A bit ironic, then, the perhaps my greatest memory of Willie’s tenure over our adult teams relates to what actually turned out to be his last game. An SFC quarter final in which our lads were giving then County Champions Skryne a right run for their money until something happened which has gone down in Dunboyne GAA folklore. Now read on…

To spare the blushes of the individuals involved, the entirety of the incident will not be transplanted here. Let’s just say Colm O’Rourke scored two goals faster than Usain Bolt ever ran a 100m! Thus ended our maiden dining at the top table and Willie’s stewardship of our team.
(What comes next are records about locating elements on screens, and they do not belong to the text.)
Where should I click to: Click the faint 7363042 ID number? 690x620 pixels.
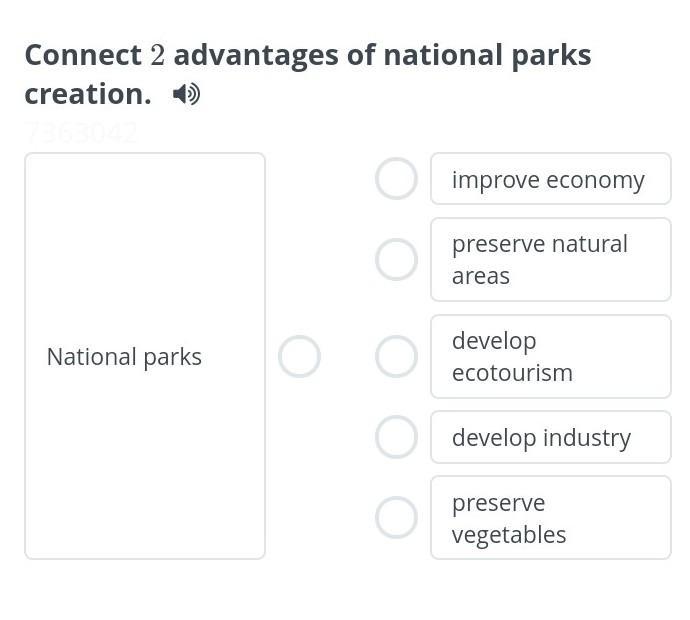(81, 132)
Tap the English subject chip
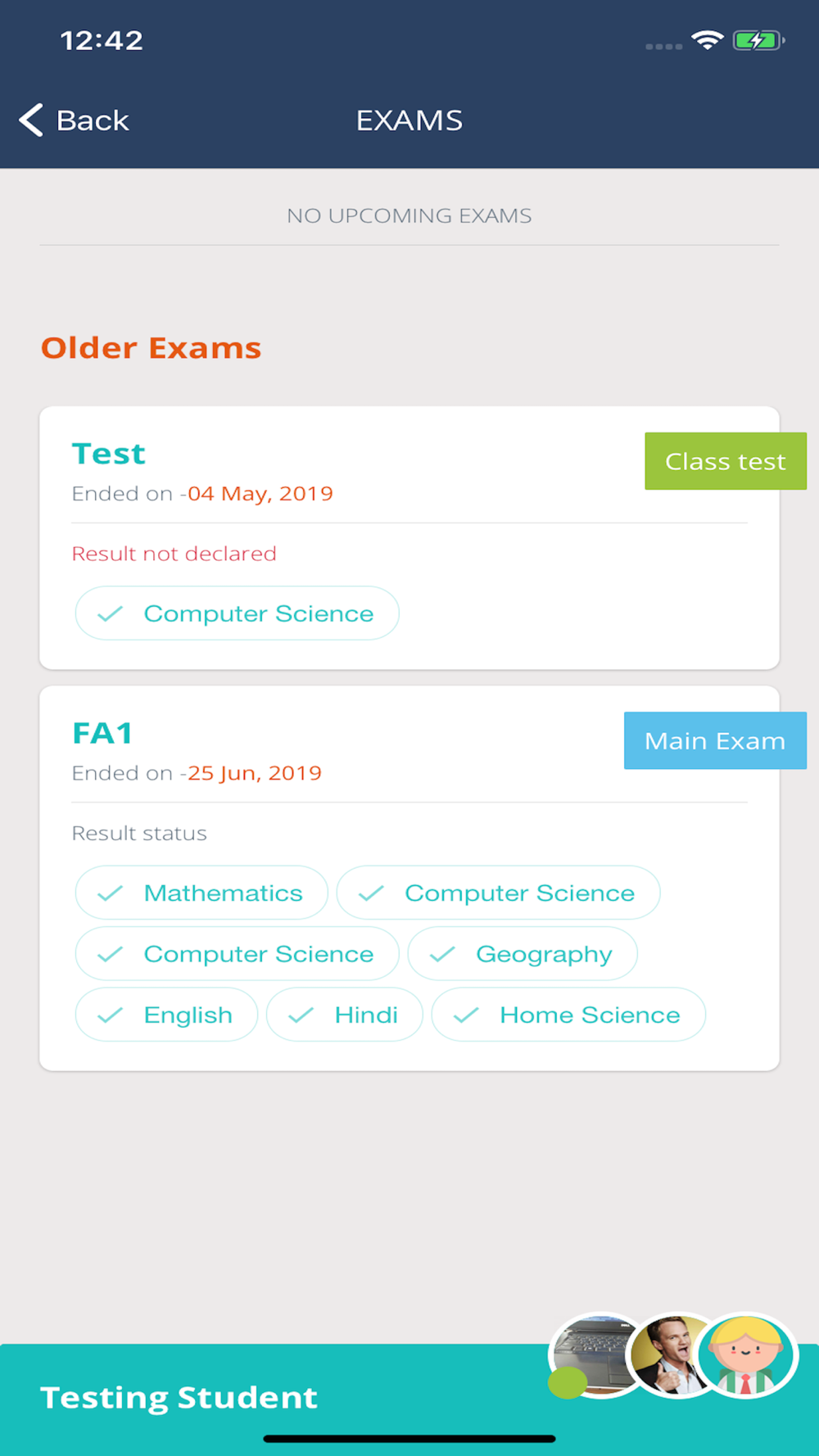Viewport: 819px width, 1456px height. (166, 1015)
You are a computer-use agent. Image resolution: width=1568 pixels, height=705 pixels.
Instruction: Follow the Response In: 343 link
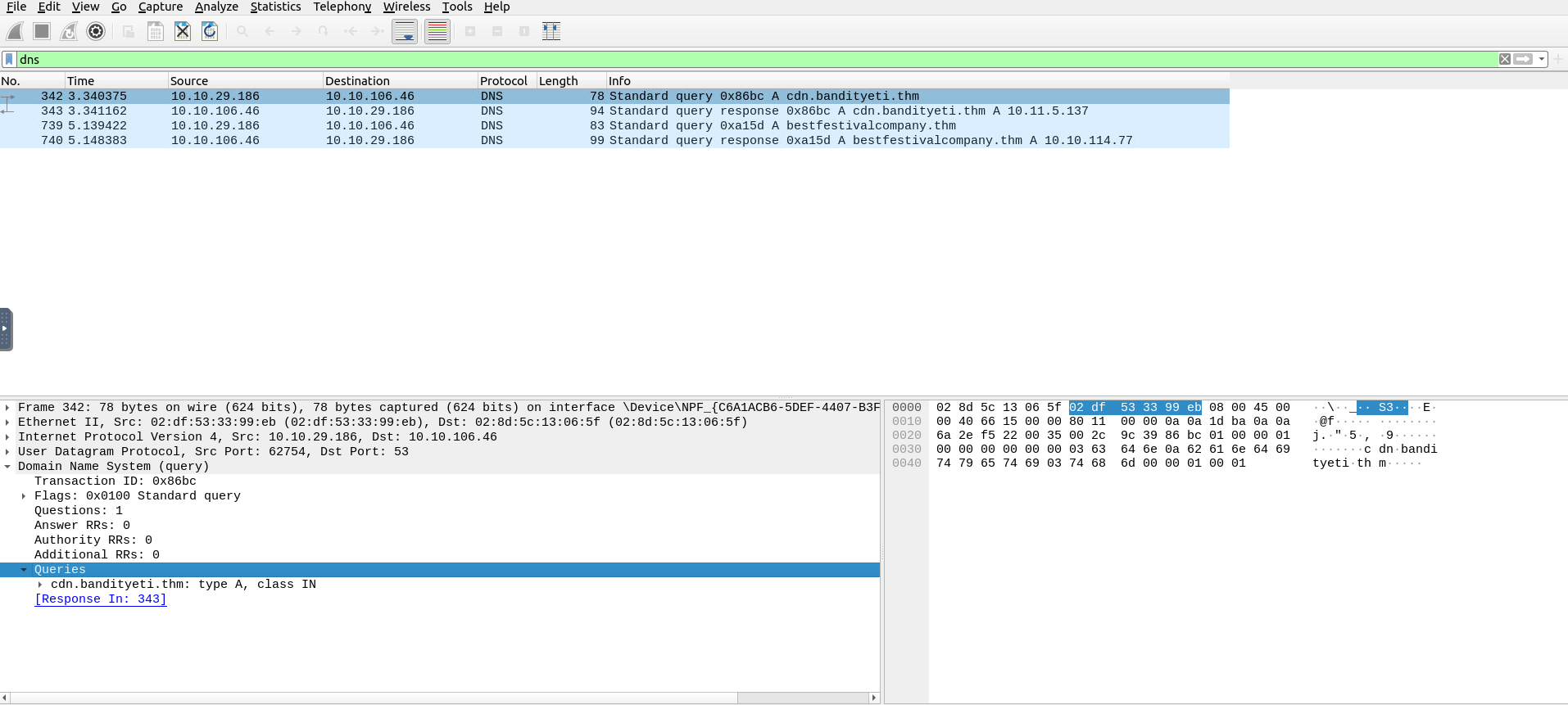pos(101,599)
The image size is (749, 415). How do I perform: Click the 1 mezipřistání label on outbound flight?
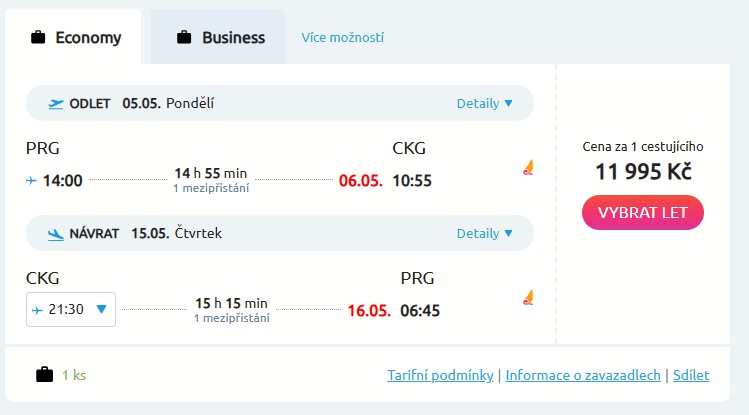(211, 188)
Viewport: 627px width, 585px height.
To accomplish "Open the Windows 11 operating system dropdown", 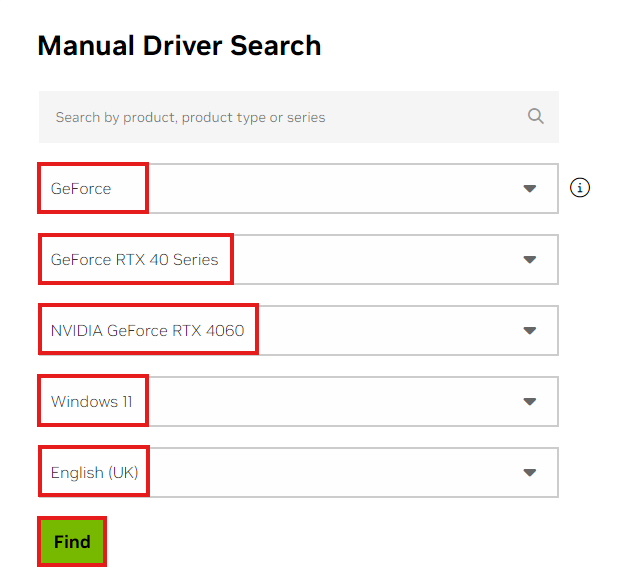I will pyautogui.click(x=298, y=401).
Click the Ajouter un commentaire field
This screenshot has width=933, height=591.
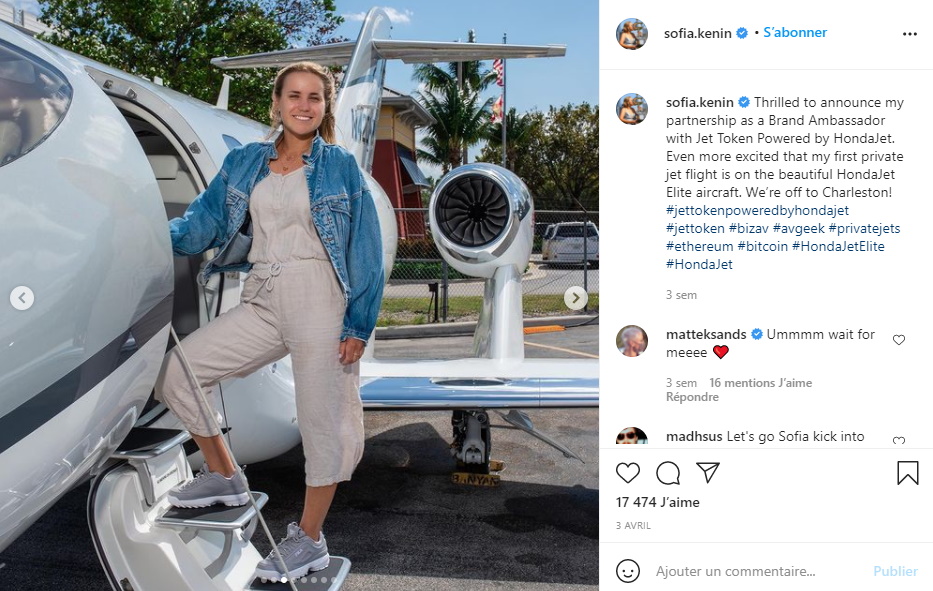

Not, however, his contribution to GAA in Dunboyne. Not by a very long shot. Indeed, somewhat fittingly, around the time of the recent Leinster final I had a story of a player who, shall we say, had to be coaxed, cajoled and encouraged along in the formative stages of his career as only Willie could. You can probably fill in the rest!

That was quintessentially his contribution to Dunboyne – shaping people for their futures, sporting and otherwise. In conclusion here’s something a bit different which underlines that very point. I’ve always been farming mad. I was reared around farming, livestock, machinery and all that. Both at home and because my brother Paul worked for a local farmer, Pat Clarke, for many years.

Anyway, one day in the Spring of 1993, Paul was ploughing the fields at the back of school. So I wasn’t paying too much attention to the man at the top of the class and he knew it as well as I did. Eventually, realising it was a battle even he couldn’t win, he told Michael Reilly “Bring Brendan out to watch his brother, there’s more than one way to get an education”.

Only in very rare cases do your teachers become your friends. Thanks Willie.